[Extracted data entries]

:::

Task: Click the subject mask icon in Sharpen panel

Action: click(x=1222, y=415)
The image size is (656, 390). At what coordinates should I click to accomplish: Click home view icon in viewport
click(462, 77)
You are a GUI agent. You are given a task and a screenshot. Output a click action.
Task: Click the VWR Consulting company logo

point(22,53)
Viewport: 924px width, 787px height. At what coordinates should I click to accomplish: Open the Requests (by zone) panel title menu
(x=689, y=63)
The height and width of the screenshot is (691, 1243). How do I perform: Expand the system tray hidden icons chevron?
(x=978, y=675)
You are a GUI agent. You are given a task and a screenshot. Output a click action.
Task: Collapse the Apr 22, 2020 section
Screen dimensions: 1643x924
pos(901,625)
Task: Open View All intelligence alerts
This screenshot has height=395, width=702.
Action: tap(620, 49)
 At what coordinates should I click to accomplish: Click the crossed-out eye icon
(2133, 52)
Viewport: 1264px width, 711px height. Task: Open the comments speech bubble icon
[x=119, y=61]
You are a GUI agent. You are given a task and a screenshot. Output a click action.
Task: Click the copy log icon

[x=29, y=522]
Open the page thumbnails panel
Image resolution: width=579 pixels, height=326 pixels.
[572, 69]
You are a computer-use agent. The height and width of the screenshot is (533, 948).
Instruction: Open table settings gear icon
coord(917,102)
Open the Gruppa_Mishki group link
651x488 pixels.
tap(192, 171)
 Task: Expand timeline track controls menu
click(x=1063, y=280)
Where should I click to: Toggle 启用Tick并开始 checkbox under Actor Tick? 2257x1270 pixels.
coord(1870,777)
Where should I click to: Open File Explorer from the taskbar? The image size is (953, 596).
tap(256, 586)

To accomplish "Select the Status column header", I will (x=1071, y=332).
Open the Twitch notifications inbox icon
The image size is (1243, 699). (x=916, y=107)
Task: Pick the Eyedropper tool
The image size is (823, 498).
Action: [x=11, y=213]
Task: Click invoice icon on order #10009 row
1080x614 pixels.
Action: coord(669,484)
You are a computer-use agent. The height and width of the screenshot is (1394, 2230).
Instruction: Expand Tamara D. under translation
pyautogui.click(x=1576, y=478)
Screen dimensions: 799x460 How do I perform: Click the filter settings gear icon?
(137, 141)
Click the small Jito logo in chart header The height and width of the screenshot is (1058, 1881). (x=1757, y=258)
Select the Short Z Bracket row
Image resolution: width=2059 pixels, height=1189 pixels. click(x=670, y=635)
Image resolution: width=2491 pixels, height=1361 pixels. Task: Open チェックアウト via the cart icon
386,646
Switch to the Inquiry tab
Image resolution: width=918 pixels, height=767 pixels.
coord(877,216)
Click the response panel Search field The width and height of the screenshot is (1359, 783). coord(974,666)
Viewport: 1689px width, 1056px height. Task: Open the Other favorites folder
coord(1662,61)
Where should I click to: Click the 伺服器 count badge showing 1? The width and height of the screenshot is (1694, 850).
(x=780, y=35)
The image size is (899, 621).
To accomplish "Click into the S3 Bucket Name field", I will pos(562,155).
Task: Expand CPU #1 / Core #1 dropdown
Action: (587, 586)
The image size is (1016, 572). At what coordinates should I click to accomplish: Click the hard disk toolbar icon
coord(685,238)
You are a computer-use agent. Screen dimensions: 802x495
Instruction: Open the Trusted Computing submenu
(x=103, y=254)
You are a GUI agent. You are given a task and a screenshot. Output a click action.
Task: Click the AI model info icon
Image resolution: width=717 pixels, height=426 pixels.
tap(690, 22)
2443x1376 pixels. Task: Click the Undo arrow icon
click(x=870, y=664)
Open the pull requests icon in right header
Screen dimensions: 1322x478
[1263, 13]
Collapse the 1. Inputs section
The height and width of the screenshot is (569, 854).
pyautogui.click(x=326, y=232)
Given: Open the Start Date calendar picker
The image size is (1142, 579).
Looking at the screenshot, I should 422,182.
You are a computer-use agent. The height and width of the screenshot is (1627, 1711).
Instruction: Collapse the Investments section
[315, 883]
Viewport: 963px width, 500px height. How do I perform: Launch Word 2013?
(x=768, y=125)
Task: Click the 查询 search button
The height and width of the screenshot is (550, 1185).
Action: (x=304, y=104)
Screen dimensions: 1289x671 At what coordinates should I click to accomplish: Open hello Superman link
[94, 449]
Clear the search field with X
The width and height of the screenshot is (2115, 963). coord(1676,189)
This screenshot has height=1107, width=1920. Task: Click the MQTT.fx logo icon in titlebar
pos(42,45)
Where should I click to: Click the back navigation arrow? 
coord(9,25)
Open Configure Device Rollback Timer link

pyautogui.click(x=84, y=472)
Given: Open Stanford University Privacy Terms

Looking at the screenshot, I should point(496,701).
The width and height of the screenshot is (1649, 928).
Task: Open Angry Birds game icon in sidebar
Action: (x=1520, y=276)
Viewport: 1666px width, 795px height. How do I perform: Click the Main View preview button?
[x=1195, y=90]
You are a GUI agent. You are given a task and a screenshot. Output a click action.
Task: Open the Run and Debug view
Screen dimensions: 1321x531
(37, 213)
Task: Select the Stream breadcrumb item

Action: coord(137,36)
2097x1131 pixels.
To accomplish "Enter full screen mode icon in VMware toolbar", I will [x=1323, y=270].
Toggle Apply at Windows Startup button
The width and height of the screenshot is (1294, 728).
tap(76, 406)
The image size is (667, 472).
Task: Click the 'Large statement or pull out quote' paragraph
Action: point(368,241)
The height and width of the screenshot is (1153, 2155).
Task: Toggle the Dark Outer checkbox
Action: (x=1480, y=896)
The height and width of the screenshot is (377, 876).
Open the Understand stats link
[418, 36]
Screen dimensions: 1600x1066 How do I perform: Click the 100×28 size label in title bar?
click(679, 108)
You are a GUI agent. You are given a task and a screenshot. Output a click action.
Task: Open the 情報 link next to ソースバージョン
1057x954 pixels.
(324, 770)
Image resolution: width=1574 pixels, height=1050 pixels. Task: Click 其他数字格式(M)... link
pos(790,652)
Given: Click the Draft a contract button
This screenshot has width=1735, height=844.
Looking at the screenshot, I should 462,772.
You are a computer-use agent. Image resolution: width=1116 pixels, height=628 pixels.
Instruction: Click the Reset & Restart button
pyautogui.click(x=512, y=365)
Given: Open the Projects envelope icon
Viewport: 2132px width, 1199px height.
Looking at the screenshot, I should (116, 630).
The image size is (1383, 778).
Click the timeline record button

:::

> TASK TO COMPLETE:
Copy each line exactly, beginning at the one with "Screen dimensions: 1600x1066" and stopping after the last line of the entries. Include nothing else.

> WRITTEN ANSWER:
Screen dimensions: 1600x1066 How do I perform: Click the 100×28 size label in title bar?
click(679, 108)
You are a GUI agent. You are given a task and a screenshot. Output a click action.
Task: Open the 情報 link next to ソースバージョン
1057x954 pixels.
(324, 770)
Image resolution: width=1574 pixels, height=1050 pixels. Task: Click 其他数字格式(M)... link
pos(790,652)
Given: Click the Draft a contract button
This screenshot has width=1735, height=844.
Looking at the screenshot, I should 462,772.
You are a computer-use agent. Image resolution: width=1116 pixels, height=628 pixels.
Instruction: Click the Reset & Restart button
pyautogui.click(x=512, y=365)
Given: Open the Projects envelope icon
Viewport: 2132px width, 1199px height.
Looking at the screenshot, I should (116, 630).
The image size is (1383, 778).
Click the timeline record button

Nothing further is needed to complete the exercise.